* [Work item]: What is needed is an exact reproduction of the lines from the one that contains "Screen dimensions: 1568x450" through the end of the data, both included and nothing else, with pictures omitted.

[Stored data]
###
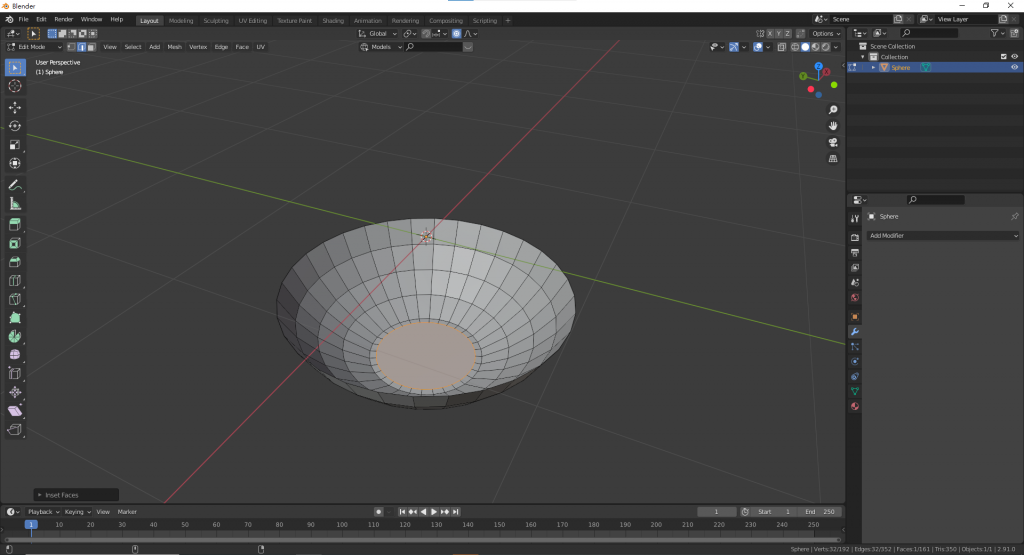Viewport: 1024px width, 555px height.
Task: Open the Add Modifier dropdown
Action: 943,236
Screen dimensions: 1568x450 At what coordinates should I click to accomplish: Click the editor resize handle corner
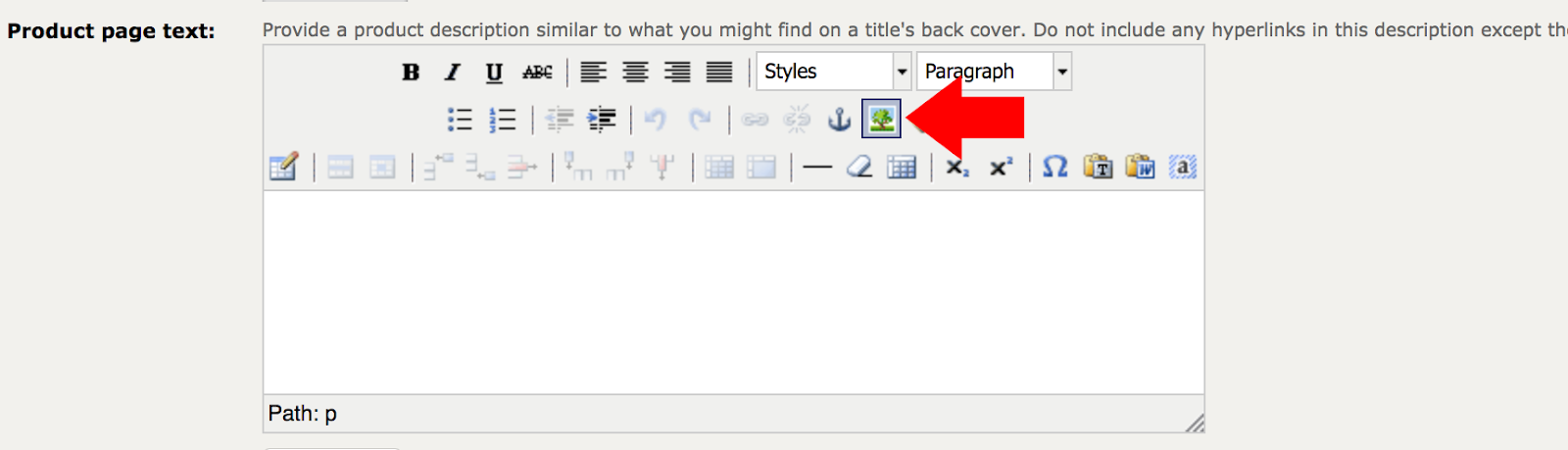[1195, 424]
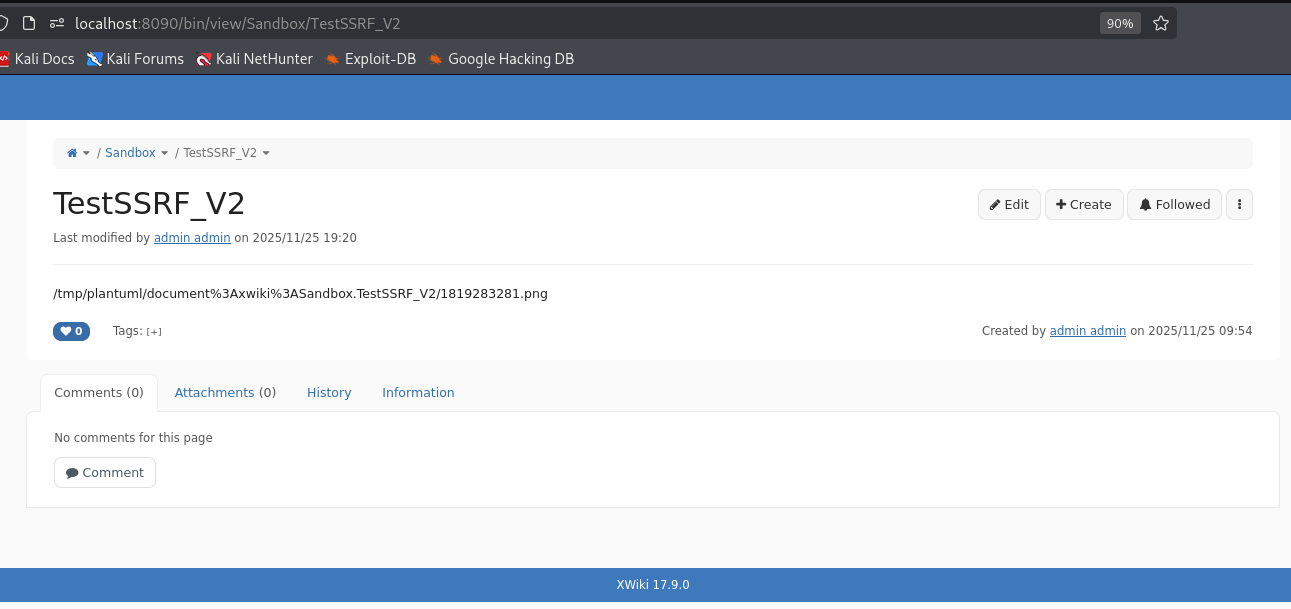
###
* [Answer box]:
Screen dimensions: 1568x450 At what coordinates should I click to accomplish: Click the editor resize handle corner
[1195, 424]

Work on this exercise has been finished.